Our colleagues at the Employment Law Worldview blog have written a new post analyzing the U.S. Supreme Court’s recent decision in Epic Systems v. Lewis:
United States Supreme Court Issues “Epic” Decision for Employers
By Daniel Pasternak and Laura Lawless Robertson on May 21, 2018 Posted in Arbitration, Class Action, Collective, News, NLRB, Recent Cases, Wage and Hour
For the past six years, employers have challenged the National Labor Relations Board’s (“NLRB”) position that the National Labor Relations Act (“NLRA”) prohibits employers from requiring employees to forego class and collective action and instead individually litigate their employment-related claims. (Our prior coverage on this issue has been extensive – see here.) After a long battle, the United States Supreme Court resolved the question in a highly anticipated decision on May 21, holding that employers can require employees to bring claims in arbitration, and to do so only on an individual basis, without violating employees’ NLRA-protected right to engage in concerted activity for their mutual aid or protection.

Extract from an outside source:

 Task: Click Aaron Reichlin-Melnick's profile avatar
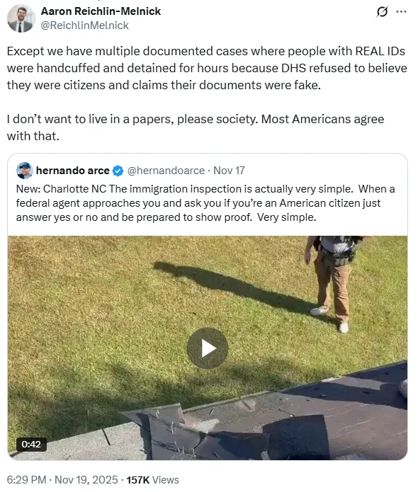click(21, 18)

The Court’s decision came in the context of three consolidated cases (Epic Systems v. Lewis; Ernst & Young v. Morris; and NLRB v. Murphy Oil USA, Inc.) in which employees challenged their employers’ arbitration agreements that required them 1) to use arbitration as the sole forum for their employment disputes; and 2) prohibited them from joining other employees in a class or collective litigation action. The employees in these cases (and the NLRB in Murphy Oil) argued that the arbitration agreements were unenforceable to the extent they prohibited them from bringing claims on a class or collective basis because Section 7 of the NLRA protects the right of employees to engage in concerted activity, which, they contended, includes litigating in a class or collective manner to seek redress for an employer’s alleged unlawful act. Although the employees and NLRB recognized that the Federal Arbitration Act (“FAA”) encourages the enforcement of most arbitration agreements and provides that arbitration agreements ordinarily should be enforced on their terms, the employees and NLRB argued that the FAA’s savings clause – which exempts from enforcement contracts that are unlawful under other laws – applied and the agreements were invalid because they offend the NLRA.
The employers in these cases responded that a reasoned interpretation and the history of the NLRA did not support the employees’ and NLRB’s position, that the FAA’s strong presumption of enforcement of arbitration agreements should apply, and that the NLRB has no expertise in interpreting the FAA or otherwise enforcing arbitration agreements, therefore its interpretation of the lawfulness of class waivers in arbitration agreements was not entitled to deference.As expected, the Supreme Court split along ideological lines, with the five conservative justices forming a majority and the four liberal judges dissenting. The majority opinion, authored by Justice Gorsuch, recognized that the FAA liberally protects arbitration agreements, including parties’ choice of arbitral forums and rules, and that the Court’s precedent firmly supported that interpretation. The Court rejected the position that the FAA savings clause could be used to invalidate the agreements, largely because neither the text nor context of the NLRA suggests that class or collective actions were intended to fall within the scope of NLRA “concerted activity.” The Court was persuaded that class and collective litigation procedures are not created by the NLRA, but rather by the Federal Rules of Civil Procedure and the Fair Labor Standards Act. The Court concluded that Section 7 of the NLRA applies to actions and conduct that employees “just do themselves,” and does not cover when employee disputes “leave the workplace and enter a courtroom or arbitral forum.” The Court’s opinion tacitly criticized the NLRB for attempting to create an inconsistency between the NLRA and the FAA when, for nearly 70 years, and as recently as 2010, the NLRB never asserted any such conflict existed.
After years of uncertainty on the continued viability of class and collective action waivers in arbitration agreements, employers now have the clarity they have been seeking. Employers may lawfully condition employment on an employee’s agreement to resolve any dispute in arbitration and solely on an individual, non-class, non-collective action basis. Recognizing that the issue has been finally resolved, the NLRB issued a news release shortly after the decision issued, stating that it “respects the Court’s decision” and confirming that “arbitration agreements providing for individualized proceedings, and waiving the right to participate in class and collective actions, are lawful and enforceable.”
Employers should now consider whether to adopt arbitration programs as a strategy to reduce the risk of costly class and collective employment-related litigation, particularly in the context of alleged wage and hour violations, without any lingering concerns about the validity of such agreements. Though now undisputedly lawful, such agreements are not beyond criticism (i.e., that they are designed to shield employment disputes from view and keep disputes such as those involving claims of harassment or underpayment of wages secret) and may not be consistent with all companies’ corporate culture. Employers are urged to consult with counsel about whether and, if so, how to structure arbitration programs to best meet their cultural and risk management goals.